Frederique Taiqulin

Frederique Taiqulin, 2005

In der Ferne sitzt ein Gnom auf einem Fensterbrett

Eine entfernte Liebesgeschichte



In der Ferne, da wo niemand hinsieht, auch du nicht, dort in der Ferne, wo keiner hinkommt, auch nicht du, da sitzt, glaube es mir, ein einsamer Gnom auf dem Fensterbrett und weil niemand ihn sieht, ist er ein wenig traurig, fühlt sich allein in seiner Welt, deshalb sitzt er den ganzen Tag auf dem Fensterbrett, so als wolle er sagen: „Ich warte auf dich.“, oder „Bitte sprich mich an, ich bin alleine.“. Er selbst ist die Kerze, die im Fenster brennt, die den Weg leuchten will in die Ferne, dorthin wo er sitzt der Gnom in seinem grünen Gewand, das bis auf den Boden hängt, denn er hat es von seinem Vater vor langen Jahren, der ein wenig größer war, als er selbst und niemand hatte es ihm kürzer gemacht, denn es kam ja keiner zu dem Gnom auf dem Fensterbrett.

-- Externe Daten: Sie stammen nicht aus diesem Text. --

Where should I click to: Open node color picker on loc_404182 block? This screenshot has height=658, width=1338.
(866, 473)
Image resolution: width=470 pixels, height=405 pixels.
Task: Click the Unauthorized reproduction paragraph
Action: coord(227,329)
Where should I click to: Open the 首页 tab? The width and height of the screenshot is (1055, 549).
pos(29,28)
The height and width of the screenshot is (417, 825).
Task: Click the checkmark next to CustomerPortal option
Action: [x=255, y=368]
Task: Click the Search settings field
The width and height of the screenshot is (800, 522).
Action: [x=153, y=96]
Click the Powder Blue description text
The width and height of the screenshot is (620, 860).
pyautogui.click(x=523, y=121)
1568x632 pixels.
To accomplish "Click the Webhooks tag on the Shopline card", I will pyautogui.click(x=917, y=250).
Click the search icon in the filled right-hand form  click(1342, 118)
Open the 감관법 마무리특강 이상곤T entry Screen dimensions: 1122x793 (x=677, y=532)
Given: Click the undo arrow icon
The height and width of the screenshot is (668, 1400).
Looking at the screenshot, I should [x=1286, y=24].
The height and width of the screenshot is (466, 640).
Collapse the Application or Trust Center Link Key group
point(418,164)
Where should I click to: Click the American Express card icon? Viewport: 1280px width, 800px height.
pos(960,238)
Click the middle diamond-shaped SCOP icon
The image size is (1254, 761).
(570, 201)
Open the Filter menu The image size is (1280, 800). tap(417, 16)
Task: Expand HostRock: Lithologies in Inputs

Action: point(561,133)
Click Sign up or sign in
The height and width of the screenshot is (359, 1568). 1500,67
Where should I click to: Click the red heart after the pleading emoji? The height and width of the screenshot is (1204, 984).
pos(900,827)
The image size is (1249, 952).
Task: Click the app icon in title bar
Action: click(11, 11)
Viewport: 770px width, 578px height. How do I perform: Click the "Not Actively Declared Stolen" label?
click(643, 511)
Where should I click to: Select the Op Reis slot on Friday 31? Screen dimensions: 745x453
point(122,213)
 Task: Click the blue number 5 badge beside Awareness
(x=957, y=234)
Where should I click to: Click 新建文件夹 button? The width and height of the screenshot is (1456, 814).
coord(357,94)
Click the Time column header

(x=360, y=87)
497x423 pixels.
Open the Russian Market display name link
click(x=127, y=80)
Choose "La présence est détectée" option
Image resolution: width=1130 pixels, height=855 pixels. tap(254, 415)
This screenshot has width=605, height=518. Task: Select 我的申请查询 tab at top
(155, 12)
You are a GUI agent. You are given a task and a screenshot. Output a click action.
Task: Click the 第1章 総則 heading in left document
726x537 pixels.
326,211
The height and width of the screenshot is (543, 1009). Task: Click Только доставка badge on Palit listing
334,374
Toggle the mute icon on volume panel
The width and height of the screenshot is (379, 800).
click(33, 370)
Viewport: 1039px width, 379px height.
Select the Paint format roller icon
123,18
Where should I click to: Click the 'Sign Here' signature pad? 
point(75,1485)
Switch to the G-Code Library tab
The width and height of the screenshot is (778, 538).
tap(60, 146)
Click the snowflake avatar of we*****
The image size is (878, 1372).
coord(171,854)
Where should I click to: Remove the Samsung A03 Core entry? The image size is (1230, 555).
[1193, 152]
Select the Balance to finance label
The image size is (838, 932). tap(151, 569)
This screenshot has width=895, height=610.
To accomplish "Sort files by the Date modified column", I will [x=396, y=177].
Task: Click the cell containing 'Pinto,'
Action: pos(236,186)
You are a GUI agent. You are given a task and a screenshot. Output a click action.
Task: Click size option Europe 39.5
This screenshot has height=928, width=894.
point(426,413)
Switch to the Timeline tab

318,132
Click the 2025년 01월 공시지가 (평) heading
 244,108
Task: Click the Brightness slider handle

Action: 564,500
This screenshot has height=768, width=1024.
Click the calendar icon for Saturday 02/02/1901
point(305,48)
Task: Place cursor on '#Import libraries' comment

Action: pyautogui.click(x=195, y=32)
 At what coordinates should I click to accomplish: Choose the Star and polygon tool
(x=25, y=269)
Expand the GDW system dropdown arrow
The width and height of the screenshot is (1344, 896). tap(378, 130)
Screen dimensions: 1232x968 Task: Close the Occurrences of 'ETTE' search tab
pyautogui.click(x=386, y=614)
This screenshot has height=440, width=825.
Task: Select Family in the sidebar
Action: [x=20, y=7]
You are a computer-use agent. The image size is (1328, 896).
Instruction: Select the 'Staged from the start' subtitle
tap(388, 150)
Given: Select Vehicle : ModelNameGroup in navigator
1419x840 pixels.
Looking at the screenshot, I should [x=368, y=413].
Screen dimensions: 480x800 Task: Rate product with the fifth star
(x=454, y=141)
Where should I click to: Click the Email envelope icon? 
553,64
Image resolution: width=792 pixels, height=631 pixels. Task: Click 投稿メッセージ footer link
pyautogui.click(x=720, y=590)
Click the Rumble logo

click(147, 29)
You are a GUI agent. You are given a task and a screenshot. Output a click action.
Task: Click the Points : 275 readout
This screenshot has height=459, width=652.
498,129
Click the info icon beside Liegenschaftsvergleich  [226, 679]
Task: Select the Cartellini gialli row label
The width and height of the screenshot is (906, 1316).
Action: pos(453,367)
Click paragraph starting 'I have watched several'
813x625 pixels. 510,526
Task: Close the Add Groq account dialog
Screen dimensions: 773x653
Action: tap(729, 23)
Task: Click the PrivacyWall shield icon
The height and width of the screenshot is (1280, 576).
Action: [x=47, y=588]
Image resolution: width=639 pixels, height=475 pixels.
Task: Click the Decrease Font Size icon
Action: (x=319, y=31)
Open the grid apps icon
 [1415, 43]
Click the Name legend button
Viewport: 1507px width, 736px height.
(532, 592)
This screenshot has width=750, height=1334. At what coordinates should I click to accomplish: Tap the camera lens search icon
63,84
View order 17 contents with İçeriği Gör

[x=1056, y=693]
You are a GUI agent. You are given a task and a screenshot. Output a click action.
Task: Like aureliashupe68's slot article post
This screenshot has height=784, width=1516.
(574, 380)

Er hat ein seltsames Gesicht mittlerweile, ein faltiges, fragendes Gesicht, denn er macht den ganzen Tag nichts anderes, als nachdenken, ob er alleine wäre in der Welt und ob irgendwann einmal jemand kommen würde und ob er diesen Fremden verstünde, oder er seine Hände benutzen müsse, um sich verständlich zu machen. Sicherlich müssen Gnome auch manchmal essen, aber er hat seinen Garten direkt vor dem Fenster und braucht nur kurz herunter zu steigen und einen Kohlkopf zu nehmen, den er meist schnell verschlingt, damit er keine Zeit verliert, um über die Welt nachzudenken.


So richtig bewußt ist es ihm nicht, dem Gnom, daß er alleine, einsam ist, denn seine Eltern sind schon lange gestorben und er kennt es nicht anders, als alleine zu sein. Er fragt sich so oft, warum er denn eine Sprache gelernt hatte, warum er überhaupt hier sein müsse, oder was die Kohlköpfe wachsen ließ. Ja, er sitzt auf seinem Fenster, doch in diesem Moment, wenn du an ihn denkst, ihn dort auf dem Fenster sitzen siehst mit seinen fast schwarzen tiefen Augen und seinen kurzen Haaren, die nicht wachsen wollen, den Falten, die ihn alt machen, aber auch weise, gerade in diesem Moment denkt er, nein weiß er, daß er nicht allein sein kann auf der Welt und springt herab von seinem Fensterbrett in den Garten.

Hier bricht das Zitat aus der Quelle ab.